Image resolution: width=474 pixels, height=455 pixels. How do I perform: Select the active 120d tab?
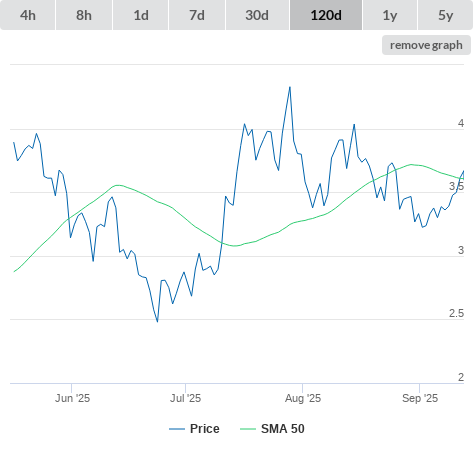[x=326, y=15]
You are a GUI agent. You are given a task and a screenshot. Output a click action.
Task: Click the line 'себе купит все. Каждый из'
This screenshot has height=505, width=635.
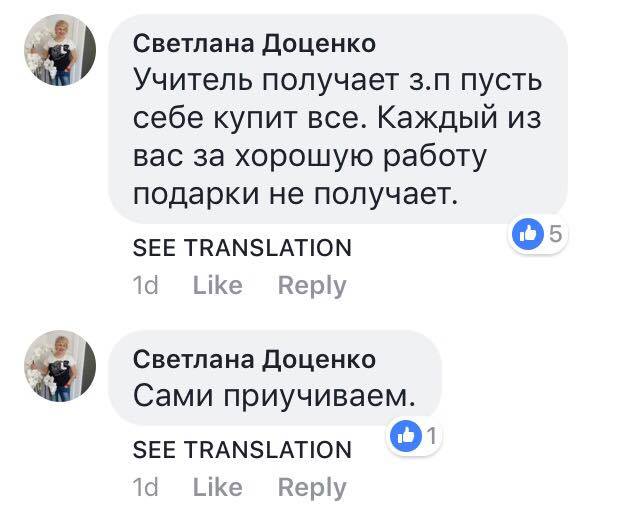pos(325,120)
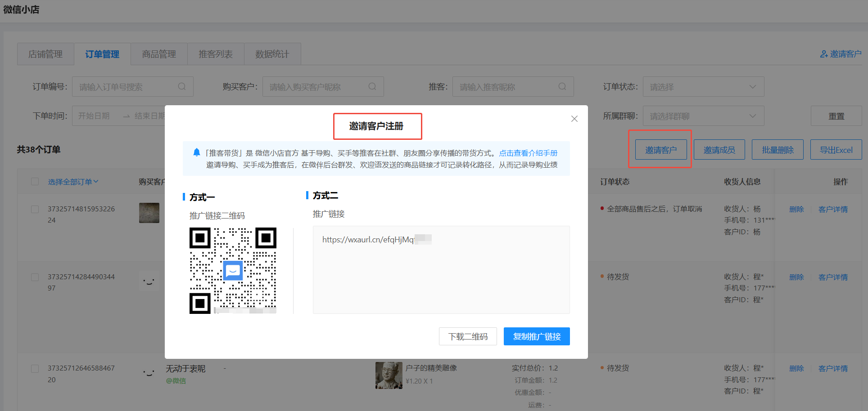Close the 邀请客户注册 dialog
868x411 pixels.
574,119
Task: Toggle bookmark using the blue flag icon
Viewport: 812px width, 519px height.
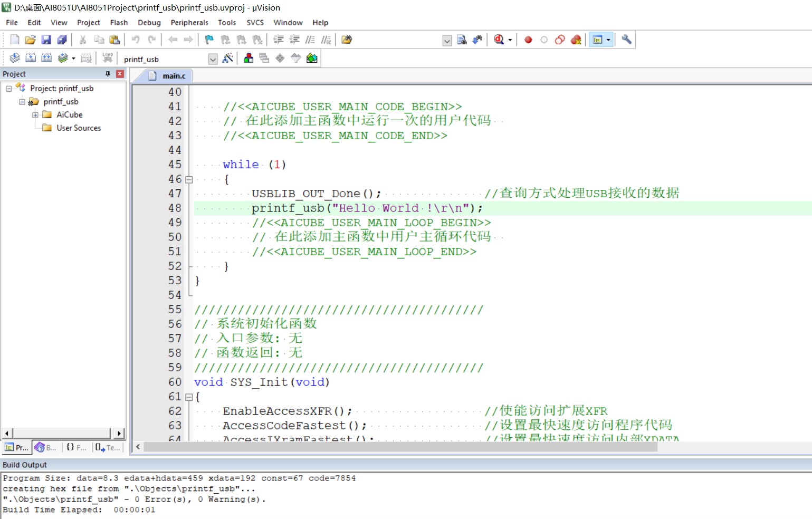Action: coord(209,40)
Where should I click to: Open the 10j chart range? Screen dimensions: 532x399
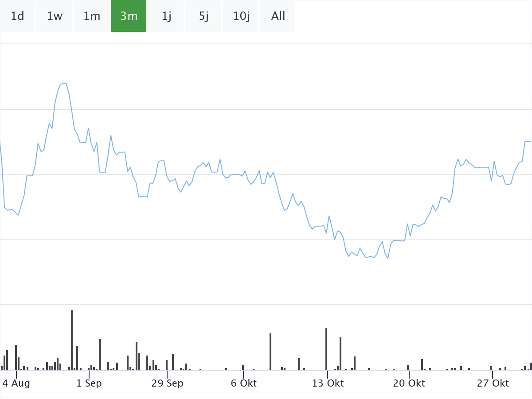pos(241,16)
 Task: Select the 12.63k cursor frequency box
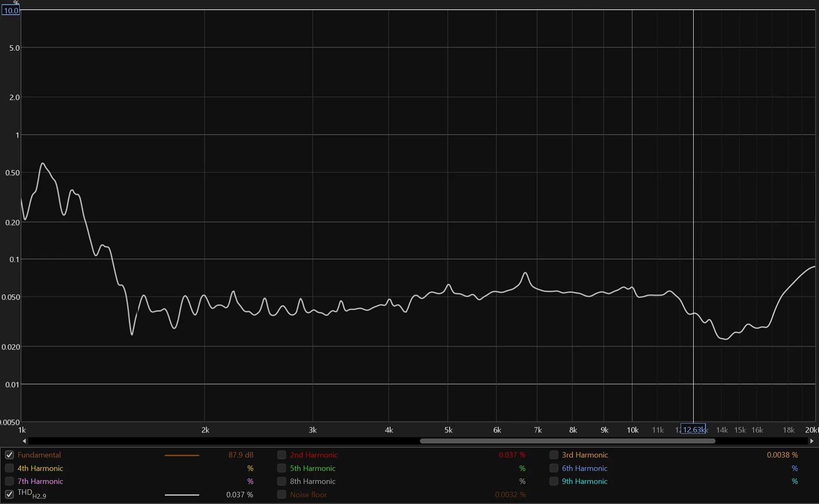(693, 429)
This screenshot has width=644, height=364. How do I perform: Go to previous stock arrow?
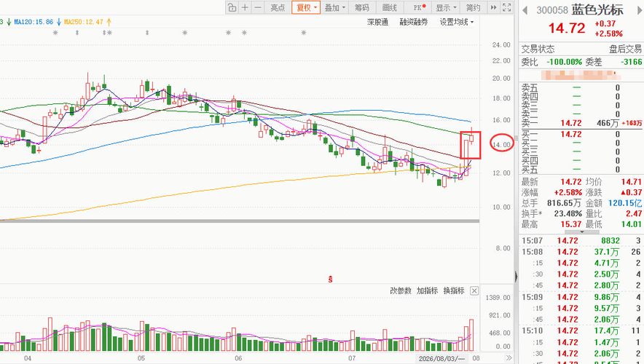(x=525, y=11)
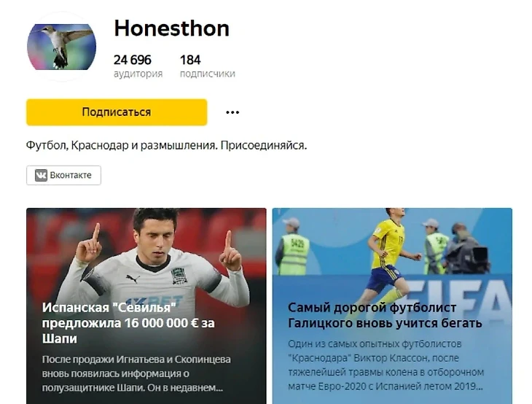Viewport: 532px width, 404px height.
Task: Open the Самый дорогой футболист Галицкого article
Action: click(392, 306)
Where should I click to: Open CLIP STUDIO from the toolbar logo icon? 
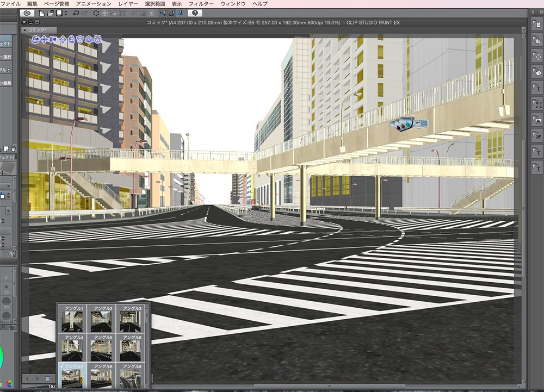click(26, 14)
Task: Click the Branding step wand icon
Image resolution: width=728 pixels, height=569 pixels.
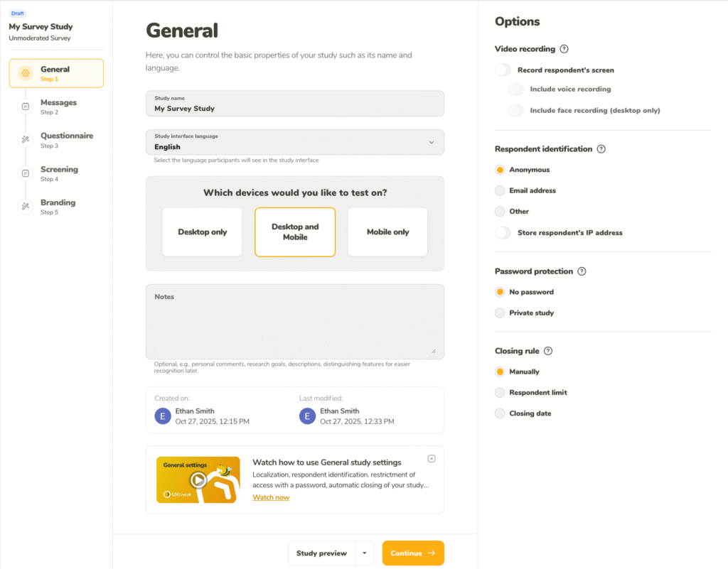Action: (26, 207)
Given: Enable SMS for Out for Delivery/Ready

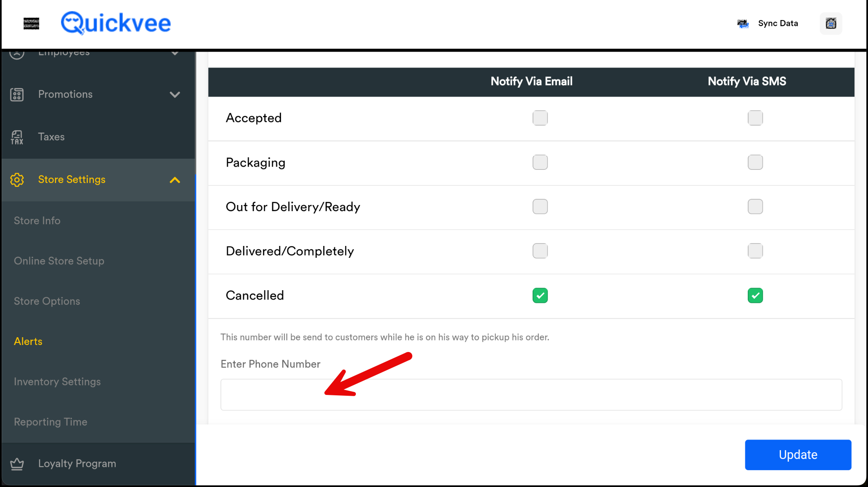Looking at the screenshot, I should coord(755,207).
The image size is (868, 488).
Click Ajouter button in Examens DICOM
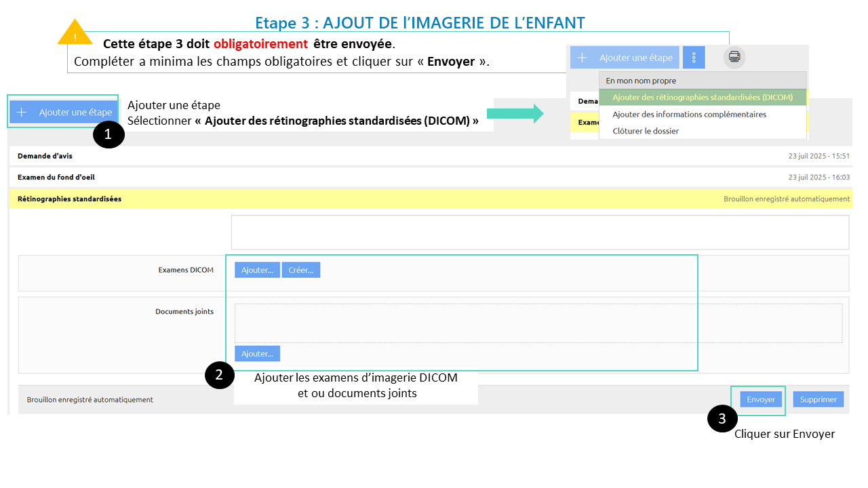pos(257,270)
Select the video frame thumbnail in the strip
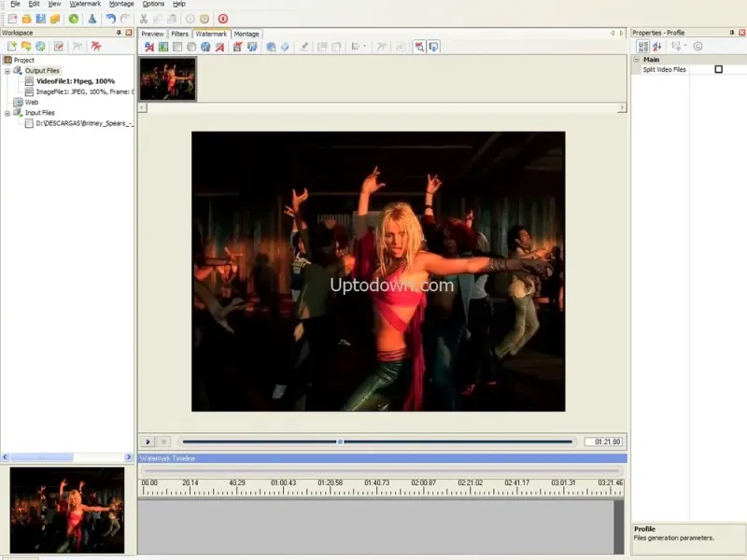Viewport: 747px width, 560px height. click(168, 79)
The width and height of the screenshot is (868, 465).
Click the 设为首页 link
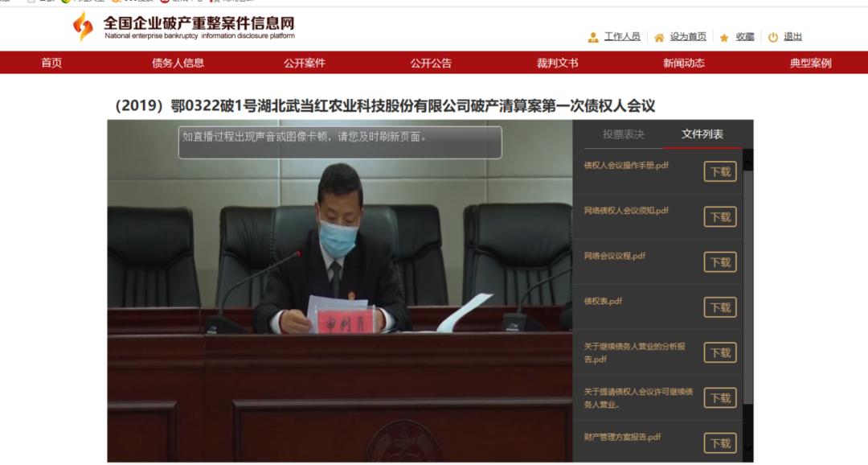(688, 36)
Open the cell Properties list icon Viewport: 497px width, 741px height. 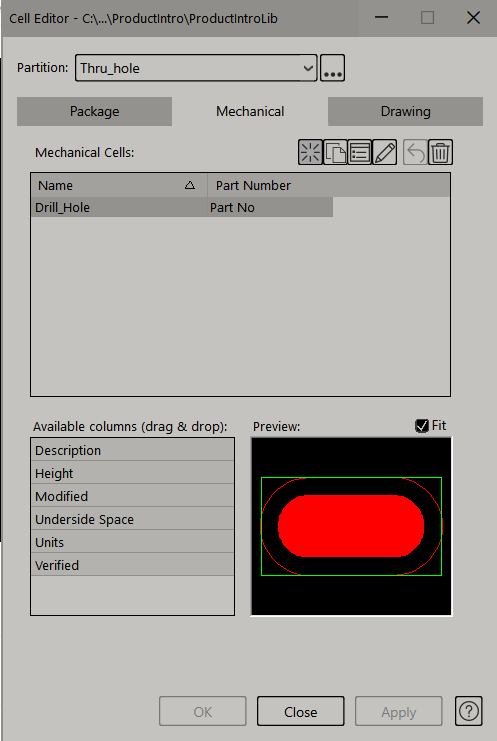(360, 152)
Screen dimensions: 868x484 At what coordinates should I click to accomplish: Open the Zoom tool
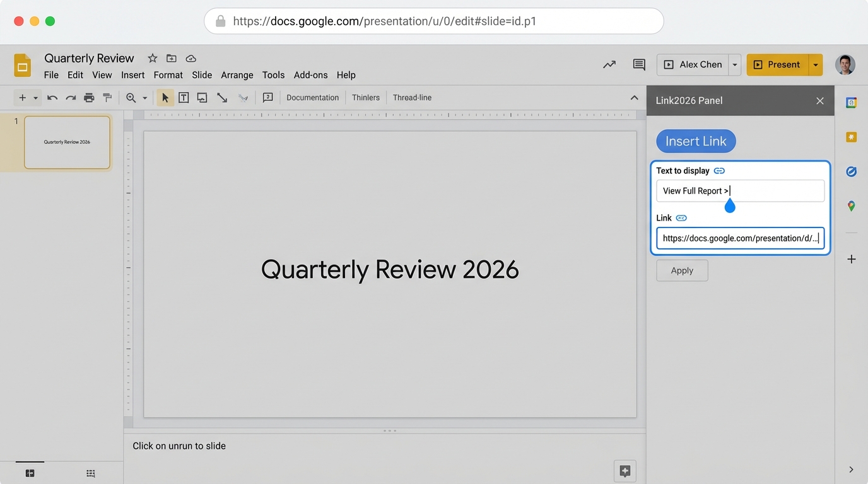[x=131, y=98]
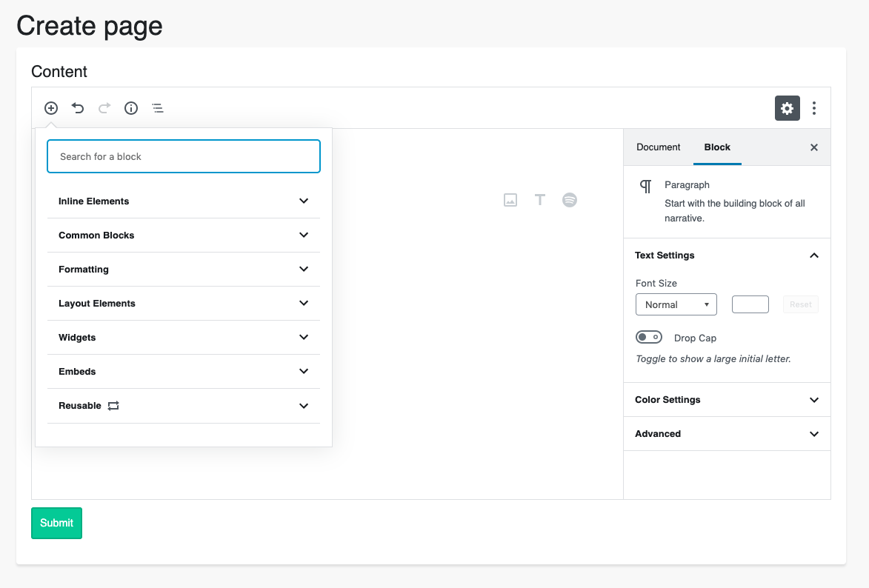Expand the Embeds block category
Image resolution: width=869 pixels, height=588 pixels.
tap(183, 372)
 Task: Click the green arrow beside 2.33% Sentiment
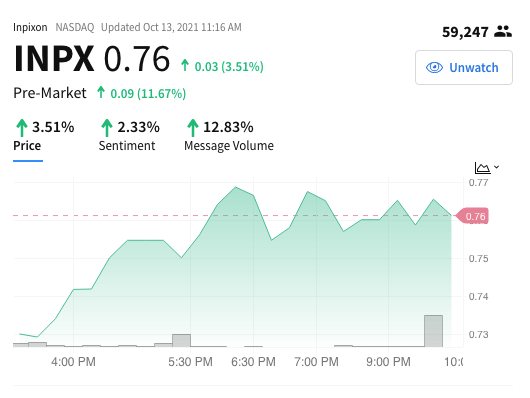[x=107, y=128]
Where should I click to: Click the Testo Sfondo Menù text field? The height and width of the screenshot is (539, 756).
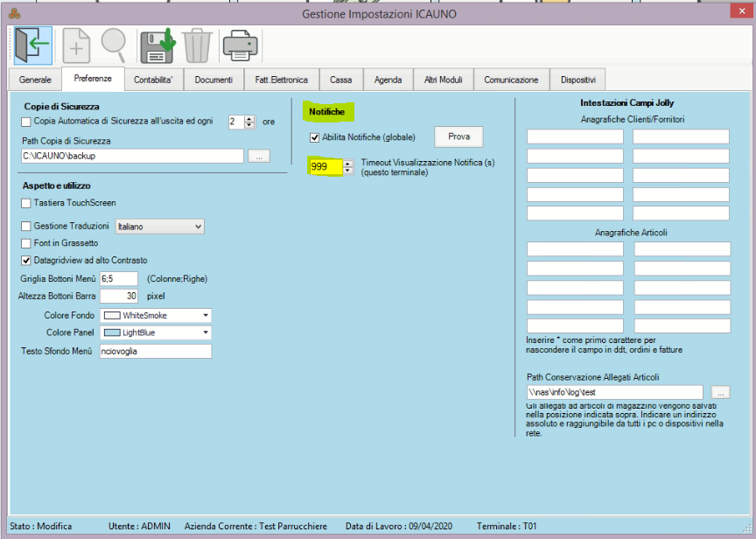[x=155, y=351]
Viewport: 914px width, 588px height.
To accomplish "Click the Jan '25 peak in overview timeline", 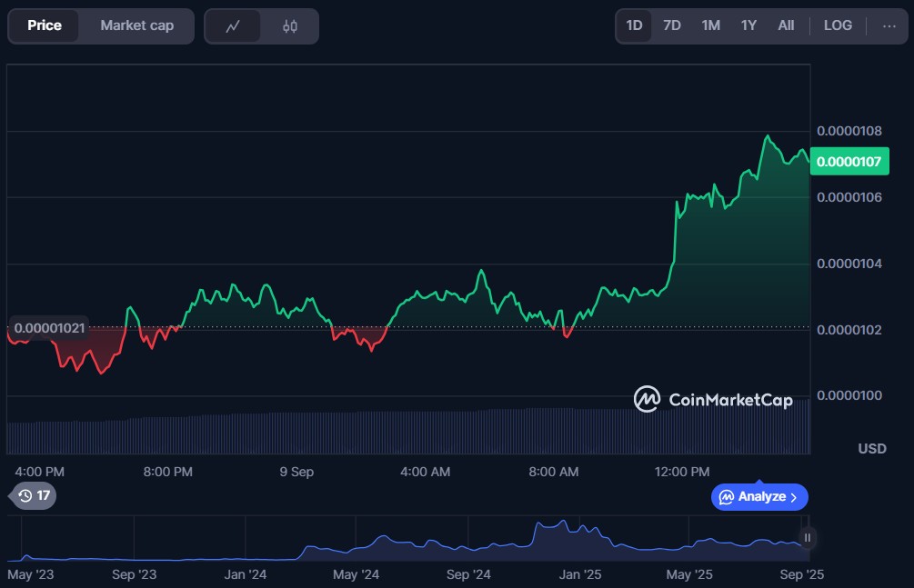I will [564, 523].
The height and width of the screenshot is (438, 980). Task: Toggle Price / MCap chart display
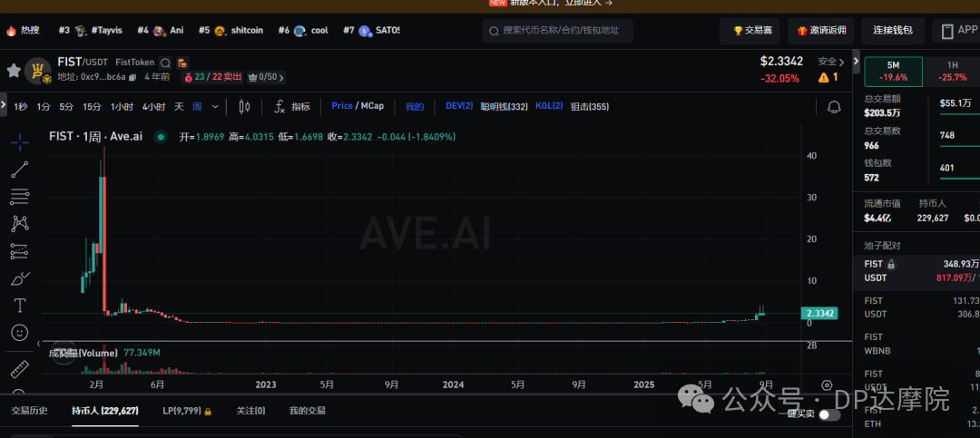pyautogui.click(x=358, y=106)
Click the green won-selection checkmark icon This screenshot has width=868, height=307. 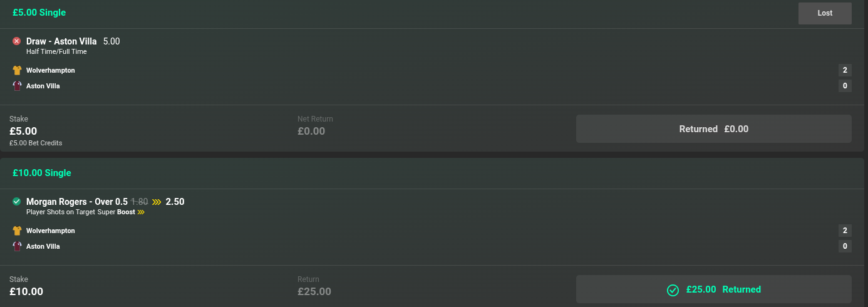pyautogui.click(x=17, y=202)
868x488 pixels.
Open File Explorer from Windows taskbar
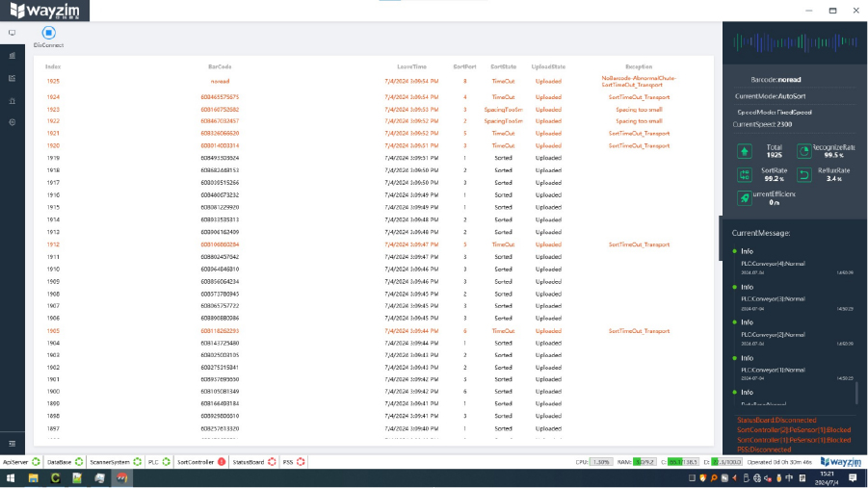click(x=33, y=478)
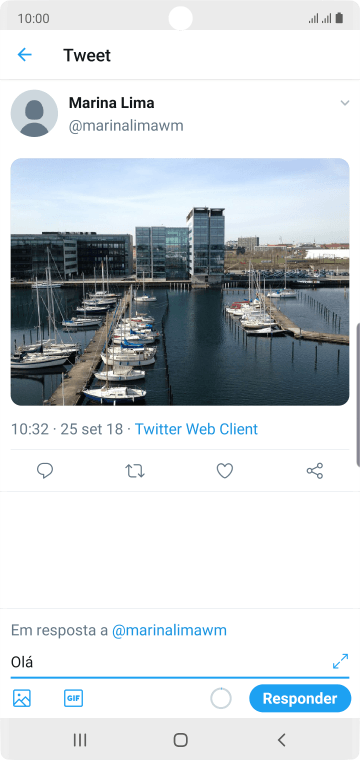The width and height of the screenshot is (360, 760).
Task: Focus the reply text field containing Olá
Action: coord(170,662)
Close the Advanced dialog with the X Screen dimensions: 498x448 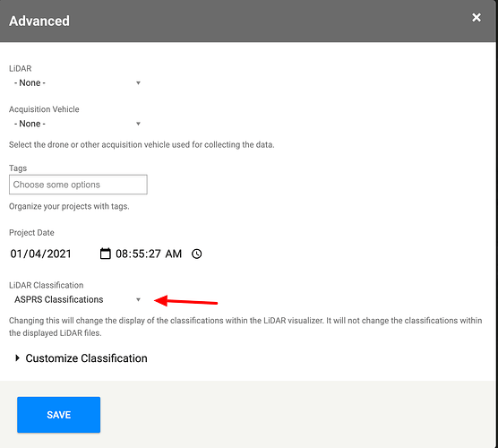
☆ ☆ ☆ ☆ ☆ ☆ ☆
_Zu erledigende Aufgabe_
Gib die Zeilen des Materials von der Zeile mit "Given: Enable SMS for Out for Delivery/Ready" bis zur Zeile mit "Viewport: 747px width, 560px" einschließlich dieser beiden Zeilen wortgetreu wieder. Lass die Bilder in deiner Antwort weg.

_Vollständige Ausgabe_
Given: Enable SMS for Out for Delivery/Ready

Looking at the screenshot, I should coord(755,207).
The image size is (868, 488).
Click Ajouter button in Examens DICOM
pos(257,270)
Select the video frame thumbnail in the strip
Viewport: 747px width, 560px height. click(168, 79)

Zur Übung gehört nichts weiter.